> What is being asked
Count the lines in the records below that contain the word "arrow", and reply with only the number.

Dataset excerpt
= = =
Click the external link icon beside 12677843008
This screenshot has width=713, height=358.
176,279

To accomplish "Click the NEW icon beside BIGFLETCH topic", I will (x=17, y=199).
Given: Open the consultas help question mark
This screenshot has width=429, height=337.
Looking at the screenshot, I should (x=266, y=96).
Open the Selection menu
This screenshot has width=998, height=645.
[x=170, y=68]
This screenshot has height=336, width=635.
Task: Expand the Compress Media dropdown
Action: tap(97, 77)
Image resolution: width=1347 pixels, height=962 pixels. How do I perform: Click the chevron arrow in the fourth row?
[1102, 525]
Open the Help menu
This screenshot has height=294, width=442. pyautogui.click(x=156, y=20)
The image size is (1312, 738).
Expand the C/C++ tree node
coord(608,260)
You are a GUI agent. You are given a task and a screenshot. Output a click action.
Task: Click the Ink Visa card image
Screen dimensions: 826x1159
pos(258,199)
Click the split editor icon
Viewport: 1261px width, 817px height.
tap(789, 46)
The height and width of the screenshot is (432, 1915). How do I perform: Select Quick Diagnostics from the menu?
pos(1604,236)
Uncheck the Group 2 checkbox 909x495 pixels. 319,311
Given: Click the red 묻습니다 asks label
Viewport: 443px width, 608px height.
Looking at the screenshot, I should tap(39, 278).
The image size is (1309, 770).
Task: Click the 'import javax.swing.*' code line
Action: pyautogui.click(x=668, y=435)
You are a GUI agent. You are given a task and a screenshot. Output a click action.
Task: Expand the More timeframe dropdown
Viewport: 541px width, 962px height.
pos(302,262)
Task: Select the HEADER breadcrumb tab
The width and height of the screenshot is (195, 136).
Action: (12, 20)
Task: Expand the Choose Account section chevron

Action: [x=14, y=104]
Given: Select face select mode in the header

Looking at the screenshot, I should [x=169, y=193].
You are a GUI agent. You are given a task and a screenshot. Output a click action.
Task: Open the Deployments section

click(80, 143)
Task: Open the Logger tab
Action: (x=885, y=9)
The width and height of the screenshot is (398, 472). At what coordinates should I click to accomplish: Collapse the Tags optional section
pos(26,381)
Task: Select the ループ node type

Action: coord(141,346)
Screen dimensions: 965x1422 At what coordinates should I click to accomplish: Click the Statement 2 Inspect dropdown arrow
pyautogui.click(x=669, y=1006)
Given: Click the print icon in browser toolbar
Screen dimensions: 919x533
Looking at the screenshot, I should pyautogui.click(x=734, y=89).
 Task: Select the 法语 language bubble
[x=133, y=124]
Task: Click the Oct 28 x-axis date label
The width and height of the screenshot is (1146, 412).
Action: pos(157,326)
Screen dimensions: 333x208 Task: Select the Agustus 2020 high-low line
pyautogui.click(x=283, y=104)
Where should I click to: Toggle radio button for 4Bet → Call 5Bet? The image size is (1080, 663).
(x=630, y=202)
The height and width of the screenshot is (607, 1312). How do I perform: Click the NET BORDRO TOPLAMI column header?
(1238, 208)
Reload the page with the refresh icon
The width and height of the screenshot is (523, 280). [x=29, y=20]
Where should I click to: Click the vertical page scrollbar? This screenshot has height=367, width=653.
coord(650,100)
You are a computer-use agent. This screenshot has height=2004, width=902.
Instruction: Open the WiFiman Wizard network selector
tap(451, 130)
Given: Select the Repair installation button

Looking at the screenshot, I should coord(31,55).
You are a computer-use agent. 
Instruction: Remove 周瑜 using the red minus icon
= = =
> Completed exercise
2